LEADERSHIP had exclusively reported yesterday that 1,591 schoolchildren and 61 corps members had been kidnapped in Nigeria since 2014 when terrorists first abducted 276 students from Chibok, Borno State.

While most of the kidnapped victims have regained their freedom unhurt, some are still in captivity, like Leah Sharibu who was taken away in the Dapchi Secondary School mass kidnapping in Yobe State; one student from Bethel Baptist High School, Kaduna; students in Damishi town of Chikun local government area, Kaduna, and three of the eight corps members recently kidnapped on a highway in Zamfara State, among others.

In fact, some of the Chibok girls are yet to be liberated from their captors.

The Safe School Initiative, a collaboration among Nigeria, the United Nations and global education advocates, seeks to create an environment where students can learn and grow without fear.

In the interview with LEADERSHIP, NSCDC director of media and public relations, CSC Babawale Afolabi, said the corps would stop at nothing to provide the needed security in schools to enhance a safe teaching and learning environment.

He said the agency had been organising workshops nationwide, seeking to harvest inputs and suggestions from host communities and co-stakeholders, which would be processed to effectively commence the initiative.

He also listed co-stakeholders in the Safe Schools Initiative programme to include the ministries of finance and education, the Nigeria Police, the Department of State Services (DSS), National Orientation Agency (NOA) and the Nigeria Governors' Forum.

The federal government in 2021 expanded the role of the NSCDC to include the deployment of personnel to protect schools and educational facilities, following persistent attacks by bandits and insurgents.

The United Nations Children's Fund (UNICEF) had in November 2021, in a report titled: "Children in West and Central Africa Among Those Who Suffer Highest Rates of Grave Violations in Armed Conflict', announced that a total of 25 schools in Nigeria were attacked, while 1,440 students were abducted in the same year.

Afolabi said, as the lead agency in the discharge of the Safe School Initiative Project, the commandant-general, Dr Ahmed Abubakar Audi, ordered the decentralisation of Safe School Initiative training nationwide.

He said the decentralisation was to ensure the training got to the local government areas, where many of the affected schools are as well as to allow the participation of some members of the host communities.

Afolabi said in May 2021, the corps conducted a vulnerability survey of all schools in the country and published the statistics obtained for necessary action, where it discovered that over 60,000 of the 81,000 schools are vulnerable and without any form of protection.

According to the NSCDC spokesperson, the Corps Female Squad was a child of necessity borne out of the need to effectively curtail the upsurge occasioned by banditry, kidnapping, insurgency and the need to effectively implement the government's proposed safe school initiative.

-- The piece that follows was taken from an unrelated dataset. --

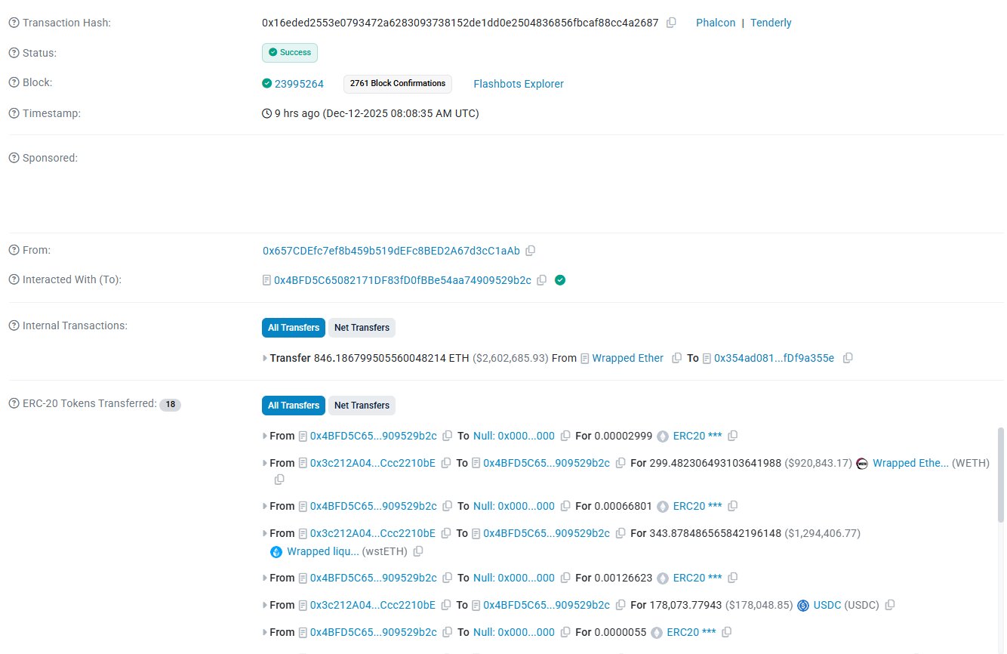Click the 2761 Block Confirmations button
Image resolution: width=1007 pixels, height=654 pixels.
pos(398,84)
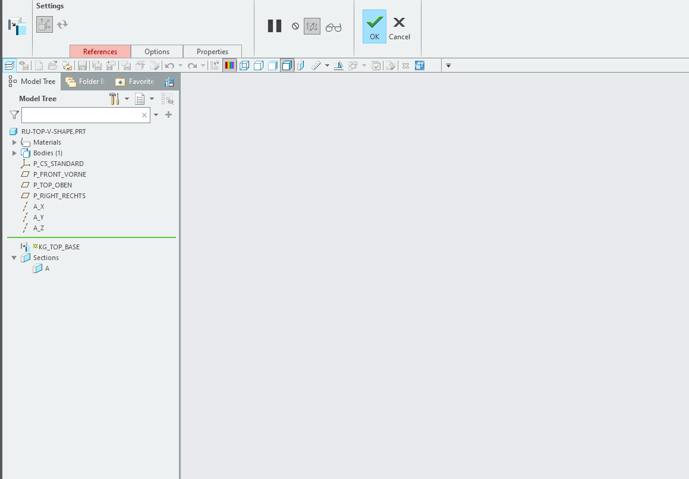
Task: Cancel the current feature definition
Action: click(399, 26)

He revealed that different batches of the squad had been trained at the national level and deployed to schools in some volatile states, with the CG directing the state commandants to replicate the same in their various states of control.

Afolabi also stated that, in furtherance of the corps' efforts to end the spate of abductions of school children for ransom, it launched a National School Security and Emergency Response Centre to scale up surveillance and protect school children.

He also expressed the corps' willingness to work collaboratively with local and international partners to enhance effective and successful implementation of the Safe Schools programme in Nigeria.